Sous le règne d'Henri III, la question des mariages passa au second plan mais les mêmes préoccupations maternelles dominèrent la politique intérieure et extérieure. Catherine aimait éperdument ce fils-là, que, du vivant de Charles IX, elle avait fait nommer lieutenant général, c'est-à-dire chef suprême des armées. Elle l'admirait pour sa beauté, sa distinction, son éloquence, et pour ses victoires de Jarnac et de Moncontour--une gloire d'emprunt due à l'habileté manoeuvrière du maréchal de Tavannes. Cette idolâtrie coûta cher. Pour lui assurer un libre passage à travers l'Allemagne protestante jusqu'à ce lointain royaume où sa vanité maternelle le transportait et lui concilier les sympathies de l'aristocratie polonaise, alors en majorité tolérante, elle lâcha La Rochelle, que défendaient avec peine les survivants de la Saint-Barthélemy, et perdit peut-être l'occasion d'anéantir le parti protestant.

Autre conséquence, et celle-ci certaine.
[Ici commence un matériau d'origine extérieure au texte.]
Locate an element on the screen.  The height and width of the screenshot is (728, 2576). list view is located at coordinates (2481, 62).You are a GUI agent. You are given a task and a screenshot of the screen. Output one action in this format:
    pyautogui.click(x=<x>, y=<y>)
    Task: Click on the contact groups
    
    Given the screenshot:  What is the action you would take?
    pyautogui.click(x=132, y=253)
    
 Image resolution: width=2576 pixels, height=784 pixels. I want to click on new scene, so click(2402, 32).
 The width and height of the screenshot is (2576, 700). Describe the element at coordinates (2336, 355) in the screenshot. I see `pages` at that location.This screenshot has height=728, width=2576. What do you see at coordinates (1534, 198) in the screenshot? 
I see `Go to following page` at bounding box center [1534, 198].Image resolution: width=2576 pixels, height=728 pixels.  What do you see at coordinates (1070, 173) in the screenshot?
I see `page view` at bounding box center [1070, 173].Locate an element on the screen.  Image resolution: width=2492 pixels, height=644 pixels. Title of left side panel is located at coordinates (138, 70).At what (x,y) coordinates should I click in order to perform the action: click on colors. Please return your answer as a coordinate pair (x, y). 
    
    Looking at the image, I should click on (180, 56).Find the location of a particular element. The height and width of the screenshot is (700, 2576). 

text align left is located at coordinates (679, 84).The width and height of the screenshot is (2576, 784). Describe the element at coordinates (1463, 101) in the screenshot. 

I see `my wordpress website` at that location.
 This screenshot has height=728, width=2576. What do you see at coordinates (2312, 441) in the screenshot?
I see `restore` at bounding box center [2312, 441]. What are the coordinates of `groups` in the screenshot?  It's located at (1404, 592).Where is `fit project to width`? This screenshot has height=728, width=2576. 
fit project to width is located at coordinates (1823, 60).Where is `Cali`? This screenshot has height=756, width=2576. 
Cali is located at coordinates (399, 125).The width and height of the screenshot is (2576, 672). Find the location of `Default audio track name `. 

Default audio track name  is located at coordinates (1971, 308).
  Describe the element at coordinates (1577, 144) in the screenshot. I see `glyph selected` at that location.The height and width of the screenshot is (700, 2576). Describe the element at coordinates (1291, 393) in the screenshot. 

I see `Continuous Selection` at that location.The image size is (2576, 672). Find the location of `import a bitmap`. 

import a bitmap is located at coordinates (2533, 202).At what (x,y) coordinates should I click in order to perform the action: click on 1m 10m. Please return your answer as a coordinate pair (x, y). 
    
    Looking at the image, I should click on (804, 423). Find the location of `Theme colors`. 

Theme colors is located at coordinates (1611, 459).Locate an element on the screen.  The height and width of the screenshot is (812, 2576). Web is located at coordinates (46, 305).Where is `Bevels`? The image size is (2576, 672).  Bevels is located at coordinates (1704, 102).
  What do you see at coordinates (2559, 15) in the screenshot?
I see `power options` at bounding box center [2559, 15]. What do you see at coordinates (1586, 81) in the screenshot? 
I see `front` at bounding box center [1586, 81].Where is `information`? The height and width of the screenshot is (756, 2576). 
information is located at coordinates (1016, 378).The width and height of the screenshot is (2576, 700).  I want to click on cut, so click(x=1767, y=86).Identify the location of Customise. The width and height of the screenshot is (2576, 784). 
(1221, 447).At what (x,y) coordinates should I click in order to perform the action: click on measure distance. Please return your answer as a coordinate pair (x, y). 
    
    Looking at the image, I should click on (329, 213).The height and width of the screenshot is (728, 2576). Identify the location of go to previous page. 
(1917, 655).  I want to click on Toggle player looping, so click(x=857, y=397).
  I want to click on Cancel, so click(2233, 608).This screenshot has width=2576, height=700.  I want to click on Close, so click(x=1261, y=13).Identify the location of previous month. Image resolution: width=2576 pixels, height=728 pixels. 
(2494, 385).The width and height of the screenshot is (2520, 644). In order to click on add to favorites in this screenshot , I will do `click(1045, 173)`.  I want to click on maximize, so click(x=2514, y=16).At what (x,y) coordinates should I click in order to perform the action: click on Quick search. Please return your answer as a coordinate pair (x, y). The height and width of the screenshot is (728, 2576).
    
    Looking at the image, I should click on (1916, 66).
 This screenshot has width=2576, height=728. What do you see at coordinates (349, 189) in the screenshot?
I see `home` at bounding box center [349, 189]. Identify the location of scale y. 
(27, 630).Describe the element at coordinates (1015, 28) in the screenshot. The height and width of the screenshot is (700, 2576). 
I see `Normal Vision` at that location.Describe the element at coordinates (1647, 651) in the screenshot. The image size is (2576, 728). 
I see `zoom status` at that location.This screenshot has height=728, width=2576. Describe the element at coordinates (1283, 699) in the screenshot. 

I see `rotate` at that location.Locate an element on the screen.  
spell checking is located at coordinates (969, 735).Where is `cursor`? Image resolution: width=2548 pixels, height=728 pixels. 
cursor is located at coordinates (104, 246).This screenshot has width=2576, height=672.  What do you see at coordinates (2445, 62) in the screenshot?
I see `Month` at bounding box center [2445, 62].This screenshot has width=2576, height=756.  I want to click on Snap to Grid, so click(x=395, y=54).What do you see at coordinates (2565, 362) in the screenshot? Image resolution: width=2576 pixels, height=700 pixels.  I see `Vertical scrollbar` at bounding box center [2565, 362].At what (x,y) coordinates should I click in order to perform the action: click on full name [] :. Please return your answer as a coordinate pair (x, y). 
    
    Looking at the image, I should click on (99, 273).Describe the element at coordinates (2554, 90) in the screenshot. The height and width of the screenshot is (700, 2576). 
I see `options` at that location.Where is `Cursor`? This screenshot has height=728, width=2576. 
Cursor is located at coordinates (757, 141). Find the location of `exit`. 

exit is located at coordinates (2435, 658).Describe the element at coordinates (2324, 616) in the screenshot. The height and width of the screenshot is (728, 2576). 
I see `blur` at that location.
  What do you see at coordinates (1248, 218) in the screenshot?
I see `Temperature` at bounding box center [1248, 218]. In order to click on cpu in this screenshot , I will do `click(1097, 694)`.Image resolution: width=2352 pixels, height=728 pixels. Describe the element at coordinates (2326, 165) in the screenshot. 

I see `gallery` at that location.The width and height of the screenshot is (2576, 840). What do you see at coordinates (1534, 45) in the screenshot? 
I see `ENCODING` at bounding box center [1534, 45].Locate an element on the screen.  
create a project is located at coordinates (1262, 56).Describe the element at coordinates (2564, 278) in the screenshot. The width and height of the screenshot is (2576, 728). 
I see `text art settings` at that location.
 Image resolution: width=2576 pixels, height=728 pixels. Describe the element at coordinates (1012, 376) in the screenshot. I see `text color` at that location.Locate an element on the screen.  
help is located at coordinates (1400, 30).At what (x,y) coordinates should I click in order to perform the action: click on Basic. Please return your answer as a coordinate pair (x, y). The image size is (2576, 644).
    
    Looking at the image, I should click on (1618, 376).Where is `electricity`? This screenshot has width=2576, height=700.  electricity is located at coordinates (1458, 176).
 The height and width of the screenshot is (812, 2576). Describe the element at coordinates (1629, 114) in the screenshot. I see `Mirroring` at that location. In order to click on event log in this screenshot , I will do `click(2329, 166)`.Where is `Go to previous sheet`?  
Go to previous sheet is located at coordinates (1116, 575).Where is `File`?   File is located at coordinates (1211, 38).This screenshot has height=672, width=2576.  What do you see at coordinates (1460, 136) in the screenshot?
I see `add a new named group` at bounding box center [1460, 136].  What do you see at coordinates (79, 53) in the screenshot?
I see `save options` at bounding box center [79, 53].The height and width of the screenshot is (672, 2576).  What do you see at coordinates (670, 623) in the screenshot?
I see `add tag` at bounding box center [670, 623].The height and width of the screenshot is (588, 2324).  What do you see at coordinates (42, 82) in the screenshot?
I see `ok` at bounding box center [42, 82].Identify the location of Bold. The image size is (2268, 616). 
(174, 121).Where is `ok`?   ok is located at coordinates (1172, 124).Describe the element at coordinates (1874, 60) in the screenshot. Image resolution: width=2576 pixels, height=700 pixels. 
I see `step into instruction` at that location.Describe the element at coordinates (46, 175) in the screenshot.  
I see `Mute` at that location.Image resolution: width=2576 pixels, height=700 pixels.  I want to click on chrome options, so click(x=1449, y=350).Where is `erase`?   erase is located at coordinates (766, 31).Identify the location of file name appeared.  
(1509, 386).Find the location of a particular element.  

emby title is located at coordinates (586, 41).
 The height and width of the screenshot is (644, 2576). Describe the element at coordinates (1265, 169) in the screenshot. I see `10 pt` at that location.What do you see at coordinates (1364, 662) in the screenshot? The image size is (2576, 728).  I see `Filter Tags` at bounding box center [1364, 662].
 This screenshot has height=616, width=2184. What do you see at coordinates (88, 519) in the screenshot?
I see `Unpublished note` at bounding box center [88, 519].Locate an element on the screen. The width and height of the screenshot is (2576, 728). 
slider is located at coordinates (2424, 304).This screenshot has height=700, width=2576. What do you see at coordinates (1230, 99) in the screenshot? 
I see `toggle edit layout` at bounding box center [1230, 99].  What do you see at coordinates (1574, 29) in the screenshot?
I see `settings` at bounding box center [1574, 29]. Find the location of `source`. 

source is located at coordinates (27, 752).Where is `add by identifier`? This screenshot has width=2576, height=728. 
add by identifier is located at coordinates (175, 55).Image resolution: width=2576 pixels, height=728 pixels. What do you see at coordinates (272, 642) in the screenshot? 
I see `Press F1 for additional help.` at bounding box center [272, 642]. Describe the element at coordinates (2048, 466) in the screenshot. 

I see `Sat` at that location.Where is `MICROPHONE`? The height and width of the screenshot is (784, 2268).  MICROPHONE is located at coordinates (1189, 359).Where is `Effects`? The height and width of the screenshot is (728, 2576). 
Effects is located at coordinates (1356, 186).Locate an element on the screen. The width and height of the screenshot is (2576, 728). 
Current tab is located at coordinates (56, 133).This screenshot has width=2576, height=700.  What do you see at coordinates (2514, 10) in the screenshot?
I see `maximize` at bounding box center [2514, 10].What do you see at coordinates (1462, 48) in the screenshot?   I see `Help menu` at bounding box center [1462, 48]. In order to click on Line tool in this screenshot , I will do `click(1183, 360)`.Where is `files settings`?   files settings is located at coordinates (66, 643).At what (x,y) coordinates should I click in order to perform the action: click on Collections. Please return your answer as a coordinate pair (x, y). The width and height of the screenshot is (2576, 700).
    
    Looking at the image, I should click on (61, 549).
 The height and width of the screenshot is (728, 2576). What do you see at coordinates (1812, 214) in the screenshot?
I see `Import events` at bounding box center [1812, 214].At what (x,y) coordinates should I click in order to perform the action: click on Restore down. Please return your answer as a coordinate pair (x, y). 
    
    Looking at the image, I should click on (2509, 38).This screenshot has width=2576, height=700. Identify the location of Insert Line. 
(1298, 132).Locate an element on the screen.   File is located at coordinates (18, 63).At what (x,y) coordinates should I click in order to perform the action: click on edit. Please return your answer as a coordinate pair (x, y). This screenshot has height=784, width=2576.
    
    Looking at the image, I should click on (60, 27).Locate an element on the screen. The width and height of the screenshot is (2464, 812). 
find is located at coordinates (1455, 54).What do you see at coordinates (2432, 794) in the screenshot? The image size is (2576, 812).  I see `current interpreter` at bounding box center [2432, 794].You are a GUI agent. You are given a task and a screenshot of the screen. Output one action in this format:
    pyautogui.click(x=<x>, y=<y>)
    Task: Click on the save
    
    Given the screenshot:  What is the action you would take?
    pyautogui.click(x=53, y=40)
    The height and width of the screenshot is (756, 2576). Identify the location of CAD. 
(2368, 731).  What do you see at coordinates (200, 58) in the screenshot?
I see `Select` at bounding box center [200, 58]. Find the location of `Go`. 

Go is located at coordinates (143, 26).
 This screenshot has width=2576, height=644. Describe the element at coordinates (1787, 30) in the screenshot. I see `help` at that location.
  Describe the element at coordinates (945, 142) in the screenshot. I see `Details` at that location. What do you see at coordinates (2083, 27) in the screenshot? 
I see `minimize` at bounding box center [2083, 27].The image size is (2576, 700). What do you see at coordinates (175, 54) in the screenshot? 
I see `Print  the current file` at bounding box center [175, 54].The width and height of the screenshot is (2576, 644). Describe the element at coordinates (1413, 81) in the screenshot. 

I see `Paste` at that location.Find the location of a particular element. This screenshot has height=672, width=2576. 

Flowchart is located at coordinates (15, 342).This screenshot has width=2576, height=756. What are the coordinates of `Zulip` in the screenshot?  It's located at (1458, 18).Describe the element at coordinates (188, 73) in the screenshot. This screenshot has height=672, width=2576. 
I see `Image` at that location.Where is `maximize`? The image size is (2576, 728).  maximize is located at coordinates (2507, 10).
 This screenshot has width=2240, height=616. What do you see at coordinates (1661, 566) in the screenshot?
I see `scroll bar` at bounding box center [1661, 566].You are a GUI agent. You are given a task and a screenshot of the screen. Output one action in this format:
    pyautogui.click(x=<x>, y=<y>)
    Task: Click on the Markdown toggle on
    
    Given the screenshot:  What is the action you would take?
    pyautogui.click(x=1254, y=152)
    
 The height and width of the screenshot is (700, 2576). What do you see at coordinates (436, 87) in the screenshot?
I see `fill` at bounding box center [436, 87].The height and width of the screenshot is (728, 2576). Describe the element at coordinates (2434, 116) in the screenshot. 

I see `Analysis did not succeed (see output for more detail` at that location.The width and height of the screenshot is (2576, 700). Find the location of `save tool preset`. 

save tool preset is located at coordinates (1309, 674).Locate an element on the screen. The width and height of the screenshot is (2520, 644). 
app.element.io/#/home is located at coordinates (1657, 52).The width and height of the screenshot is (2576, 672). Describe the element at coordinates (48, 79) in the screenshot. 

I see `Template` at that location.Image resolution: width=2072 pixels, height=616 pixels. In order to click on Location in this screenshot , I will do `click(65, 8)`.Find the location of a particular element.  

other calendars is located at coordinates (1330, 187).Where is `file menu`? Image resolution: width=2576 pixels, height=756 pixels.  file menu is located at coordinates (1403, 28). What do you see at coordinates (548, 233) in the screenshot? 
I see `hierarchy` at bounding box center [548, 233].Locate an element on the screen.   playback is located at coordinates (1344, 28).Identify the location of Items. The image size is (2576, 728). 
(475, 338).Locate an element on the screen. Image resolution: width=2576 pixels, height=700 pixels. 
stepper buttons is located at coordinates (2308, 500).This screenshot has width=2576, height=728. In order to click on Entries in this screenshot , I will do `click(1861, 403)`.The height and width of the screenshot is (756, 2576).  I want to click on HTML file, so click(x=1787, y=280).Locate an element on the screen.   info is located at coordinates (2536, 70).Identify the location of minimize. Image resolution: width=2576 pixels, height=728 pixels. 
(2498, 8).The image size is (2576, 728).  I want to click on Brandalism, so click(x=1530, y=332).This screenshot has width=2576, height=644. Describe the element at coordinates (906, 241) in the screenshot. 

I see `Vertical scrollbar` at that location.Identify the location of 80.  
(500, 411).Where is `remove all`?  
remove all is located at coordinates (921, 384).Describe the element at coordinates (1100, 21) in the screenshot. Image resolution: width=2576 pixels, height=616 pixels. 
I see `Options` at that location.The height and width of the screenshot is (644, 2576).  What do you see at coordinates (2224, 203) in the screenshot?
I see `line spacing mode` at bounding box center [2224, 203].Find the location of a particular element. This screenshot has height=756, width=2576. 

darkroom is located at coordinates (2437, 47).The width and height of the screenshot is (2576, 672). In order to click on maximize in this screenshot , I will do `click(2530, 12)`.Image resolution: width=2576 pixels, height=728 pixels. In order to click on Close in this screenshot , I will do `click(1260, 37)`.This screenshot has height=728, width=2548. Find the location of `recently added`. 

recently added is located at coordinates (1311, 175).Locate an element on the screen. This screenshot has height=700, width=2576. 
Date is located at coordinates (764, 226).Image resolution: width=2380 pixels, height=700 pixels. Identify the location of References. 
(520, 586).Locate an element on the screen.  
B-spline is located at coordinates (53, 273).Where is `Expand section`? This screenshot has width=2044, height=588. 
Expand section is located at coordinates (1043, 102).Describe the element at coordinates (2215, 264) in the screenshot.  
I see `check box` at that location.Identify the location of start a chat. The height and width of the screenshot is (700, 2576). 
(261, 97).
Le dernier de ses fils, le duc d'Alençon, prétendit, au départ du duc d'Anjou, occuper dans l'État même situation privilégiée que ce frère favori. Il demanda la lieutenance générale et, ne l'ayant pas obtenue, il projeta de s'enfuir à Sedan, sur la frontière, et d'imposer de là ses conditions. Catherine soupçonnait même les ennemis du roi de Pologne de pousser ce jeune prince ambitieux--Charles IX dépérissant à vue d'oeil--à fermer, en cas de vacance du trône, l'entrée du royaume à l'héritier légitime. Elle le tint sous bonne garde à Vincennes avec le roi de Navarre, qui, converti de force à la Saint-Barthélemy, avait décidé, lui aussi, de gagner le large. Elle s'acharna contre les Montmorency, cousins de Coligny et amis du duc d'Alençon. Elle fit emprisonner à la Bastille le chef de cette puissante maison, François, qui n'était coupable que de n'avoir pas dénoncé clairement un complot où ses deux plus jeunes frères étaient entrés, et elle fit ôter le gouvernement du Languedoc à Damville, son frère cadet, un vengeur possible. Damville arma pour sauver les prisonniers et se sauver lui-même et il n'hésita pas, lui jusque-là catholique zélé, à s'unir aux huguenots du Midi. Des malcontents des deux religions se forma un nouveau parti, celui des politiques, dont l'intervention fit perdre à Catherine le bénéfice inhumain de la Saint-Barthélemy.